Combating deepfakes with voice biometric technology

Image Credit: Pixabay (Image credit: Image Credit: Pixabay)

With every advance in technology there seems to be a corresponding advance in the exploitation of that technology for nefarious means. This is especially true within financial services, where the methods of how we interact with our banks have produced a completely new form of “bank robber”.

When transacting consisted solely of visiting the bank branch, the threat of financial loss consisted mainly of the armed robber. However, the advent of the Internet heralded the introduction of web-based banking, a time-saving and technological boon to banks and customers alike. It also introduced a new breed of bank robber in the form of programmers and hackers. The new robbery techniques were not based on guns, but rather social engineering techniques such as phishing, as well as far more advanced techniques such as Man-in-the-Middle and Man-in-the-Browser malware.

Deepfakes

There is a now a new technology known colloquially as Deepfake that, whilst having its origins far removed from financial services, we believe will have the capability to be used as a new and powerful fraud vector.

Deepfake is the use of Machine Learning to create audio/visual impersonations of real people. It uses a technique known as a Generative Adversarial Network (GAN) which can generate new data from existing data sets. This includes images and audio, so existing video/audio of someone speaking, for instance, can be used to generate new synthetic video/audio of that person, based on what the algorithm learnt from the real video/audio. Whilst initially used to transpose celebrities into pornographic films, the nefarious possibilities of advanced Deepfakes range from weaponizing fake news, i.e. now, we can see the actual target telling us the fake news personally, to election manipulation, misinformation warfare and to a whole new way of digitally perpetrating fraud.

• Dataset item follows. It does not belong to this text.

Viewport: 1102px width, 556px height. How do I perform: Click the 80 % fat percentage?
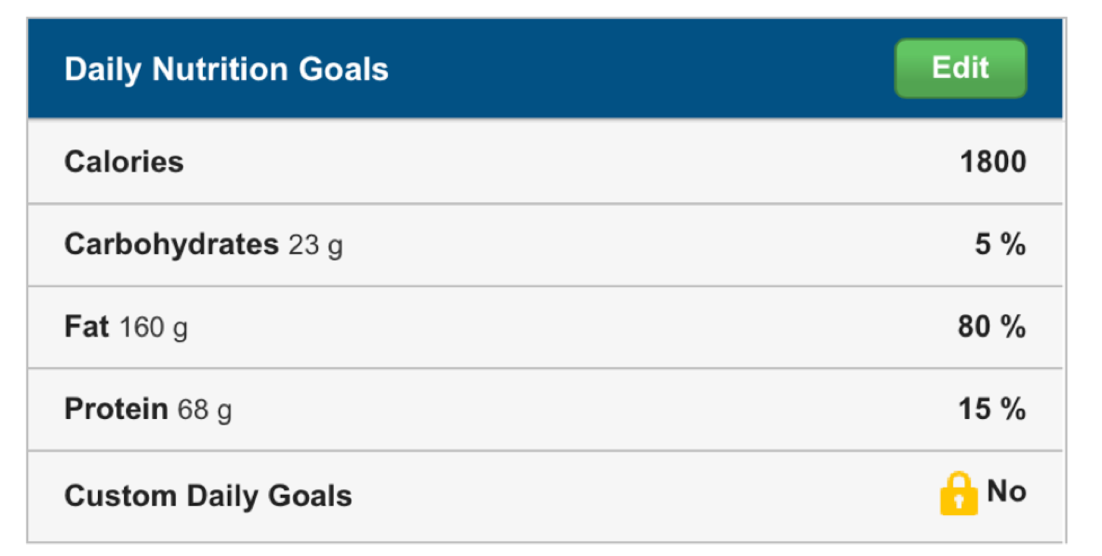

The decline of print media in favour of receiving our news digitally is not only convenient but has introduced far richer content in the form of audio and video. There are virtually unlimited sites we can visit to get news and content. If we see a video clip of a person, unknown or not, delivering a message, we have no reason to suspect that video to be fake. This provides a ready-made forum for those seeking to spread fake news though advanced Deepfakes.

Image Credit: Shutterstock

Image Credit: Shutterstock (Image credit: Shutterstock)

Potential impact on financial services

So why could Deepfake also affect financial services? Just as news is increasingly delivered digitally, so are banking services. Unified Communications and Omni-Channel strategies mean banks communicate with their customers using browser-based video/audio for instance. This could be with a human agent, but in the future also Artificial Intelligence (AI) based agents.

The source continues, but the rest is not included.